• **Aim of the exercise**
Of all the entries below, only the lines from the one with "Image resolution: width=1522" up to and including the one with "Given: Open the Network tab" are to be duplicated exactly.

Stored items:
--------------------------------------------------
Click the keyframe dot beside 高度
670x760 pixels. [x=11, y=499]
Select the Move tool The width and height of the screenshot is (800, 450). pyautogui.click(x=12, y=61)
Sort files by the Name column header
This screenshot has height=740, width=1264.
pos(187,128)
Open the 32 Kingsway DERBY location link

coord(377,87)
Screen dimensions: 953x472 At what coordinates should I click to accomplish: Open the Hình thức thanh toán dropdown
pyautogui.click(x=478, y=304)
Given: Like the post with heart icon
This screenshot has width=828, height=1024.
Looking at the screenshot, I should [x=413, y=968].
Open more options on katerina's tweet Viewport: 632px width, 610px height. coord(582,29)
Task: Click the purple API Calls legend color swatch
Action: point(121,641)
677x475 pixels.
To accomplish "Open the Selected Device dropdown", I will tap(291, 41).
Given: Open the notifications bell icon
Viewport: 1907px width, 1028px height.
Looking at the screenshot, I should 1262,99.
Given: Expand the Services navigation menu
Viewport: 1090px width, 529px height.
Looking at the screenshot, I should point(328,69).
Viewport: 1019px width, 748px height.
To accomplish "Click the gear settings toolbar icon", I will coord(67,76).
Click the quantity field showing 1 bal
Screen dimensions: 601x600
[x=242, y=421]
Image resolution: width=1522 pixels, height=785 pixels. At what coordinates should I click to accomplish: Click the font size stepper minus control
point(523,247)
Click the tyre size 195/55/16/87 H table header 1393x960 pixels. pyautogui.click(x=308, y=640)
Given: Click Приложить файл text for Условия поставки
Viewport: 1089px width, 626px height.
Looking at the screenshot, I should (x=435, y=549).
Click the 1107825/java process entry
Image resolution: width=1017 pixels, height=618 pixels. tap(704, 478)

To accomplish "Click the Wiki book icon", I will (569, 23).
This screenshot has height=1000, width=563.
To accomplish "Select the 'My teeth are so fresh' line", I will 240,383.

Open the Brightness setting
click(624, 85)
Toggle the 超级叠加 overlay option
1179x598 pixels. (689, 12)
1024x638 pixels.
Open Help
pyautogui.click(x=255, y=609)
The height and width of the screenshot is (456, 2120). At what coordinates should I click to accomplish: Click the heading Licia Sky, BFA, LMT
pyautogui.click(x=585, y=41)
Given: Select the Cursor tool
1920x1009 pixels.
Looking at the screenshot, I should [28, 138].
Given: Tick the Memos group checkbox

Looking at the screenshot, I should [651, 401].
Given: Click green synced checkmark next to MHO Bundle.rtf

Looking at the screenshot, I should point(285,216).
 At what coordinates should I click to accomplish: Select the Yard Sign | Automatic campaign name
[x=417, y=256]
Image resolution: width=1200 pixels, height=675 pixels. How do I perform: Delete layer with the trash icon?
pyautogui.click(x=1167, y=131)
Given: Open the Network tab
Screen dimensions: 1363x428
--------------------------------------------------
• **Solution to the exercise**
Image resolution: width=1522 pixels, height=785 pixels. At what coordinates should I click to accomplish: Click the font size stepper minus control
point(523,247)
Click the tyre size 195/55/16/87 H table header 1393x960 pixels. pyautogui.click(x=308, y=640)
Given: Click Приложить файл text for Условия поставки
Viewport: 1089px width, 626px height.
Looking at the screenshot, I should (x=435, y=549).
Click the 1107825/java process entry
Image resolution: width=1017 pixels, height=618 pixels. tap(704, 478)

To accomplish "Click the Wiki book icon", I will (569, 23).
This screenshot has height=1000, width=563.
To accomplish "Select the 'My teeth are so fresh' line", I will 240,383.

Open the Brightness setting
click(624, 85)
Toggle the 超级叠加 overlay option
1179x598 pixels. (689, 12)
1024x638 pixels.
Open Help
pyautogui.click(x=255, y=609)
The height and width of the screenshot is (456, 2120). At what coordinates should I click to accomplish: Click the heading Licia Sky, BFA, LMT
pyautogui.click(x=585, y=41)
Given: Select the Cursor tool
1920x1009 pixels.
Looking at the screenshot, I should [28, 138].
Given: Tick the Memos group checkbox

Looking at the screenshot, I should [651, 401].
Given: Click green synced checkmark next to MHO Bundle.rtf

Looking at the screenshot, I should point(285,216).
 At what coordinates should I click to accomplish: Select the Yard Sign | Automatic campaign name
[x=417, y=256]
Image resolution: width=1200 pixels, height=675 pixels. How do I perform: Delete layer with the trash icon?
pyautogui.click(x=1167, y=131)
Given: Open the Network tab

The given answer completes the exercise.